The change, which came into effect for a while, but was done without bickering by Tinder himself, offers a bit more confidence for users who are worried about their privacy while requiring no direct action. You can now rest assured that your photos will be encrypted as they are transferred between the app and Tinder's servers.
According to the letter The Verge spotted by Jared Sine, match group legal advisor, Tinder actually began encrypting photos February 4, 2018. This change occurred after a series of reports detailing the lack of security measures to protect the data of Tinder users.
In January, researchers from the Israeli security firm Checkmarx found out that Tinder could not perform the basic encryption of photos. Theoretically, an attacker could perform a man-in-the-middle attack by connecting to the same Wi-Fi network as Tinder and intercepting the images that came through the app. These include pictures of potential matches. An attacker could even insert their own photos in the app, which could lead to very embarrassing meetings, if a person's game does not look like their photo.
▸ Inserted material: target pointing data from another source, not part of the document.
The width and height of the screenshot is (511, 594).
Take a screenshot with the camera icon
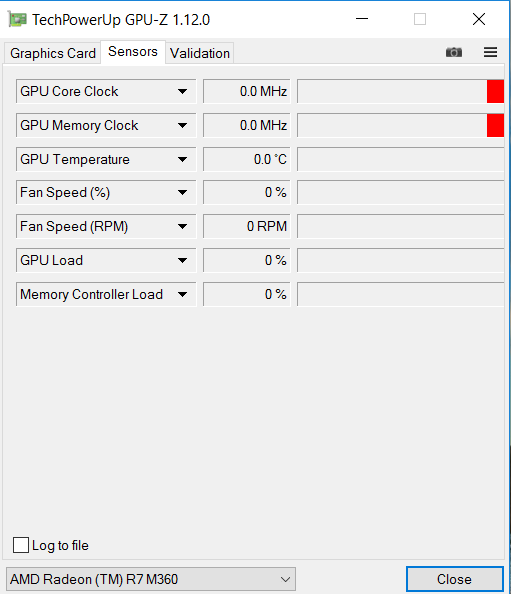click(x=453, y=52)
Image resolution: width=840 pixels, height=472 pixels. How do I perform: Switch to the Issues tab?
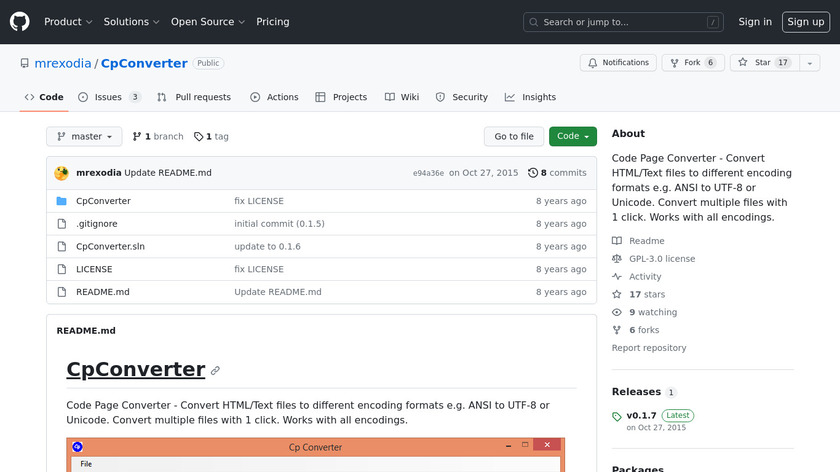[x=109, y=97]
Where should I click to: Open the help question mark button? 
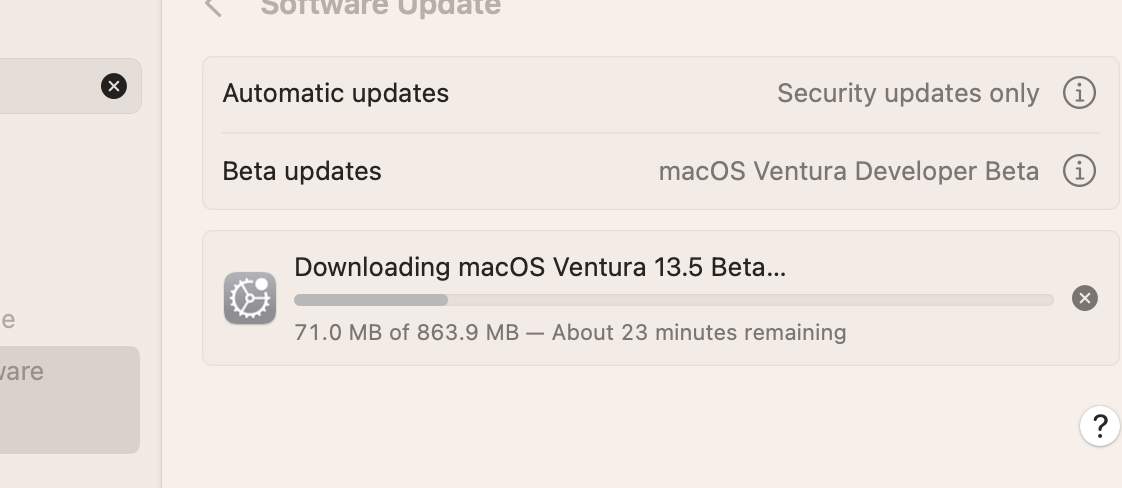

At the time, researchers also pointed out how easy it would be for an attacker to pinpoint what a Tinder user is doing by looking at encrypted data, including the way they wiped. While the data packets containing this information were encrypted, they were transmitted with a different number of bytes which were relatively easy to distinguish from each other. Per Wired was a swipe left to reject a potential make, 278 bytes, a right swipe was 374 bytes, and a match was 581 bytes.
This has also been fixed per matchgroup. In the letter addressed to Senator Wyden, the firm's lawyer said that since June 19, 2018, swipe data and other actions have been padded so that they are all the same size and prevent any kind of snooping that was possible earlier ,
Wyden, a regular advocate of better security practices, persecuted Tinder to make the changes in February. He noted in a letter addressed to the company that Tinder was already using HTTPS encryption on his website and wanted to extend the protection to his app, which is far more popular.
"I urge Tinder to eliminate these serious security holes so as to protect users' privacy and security," wrote Wyden. It's a game!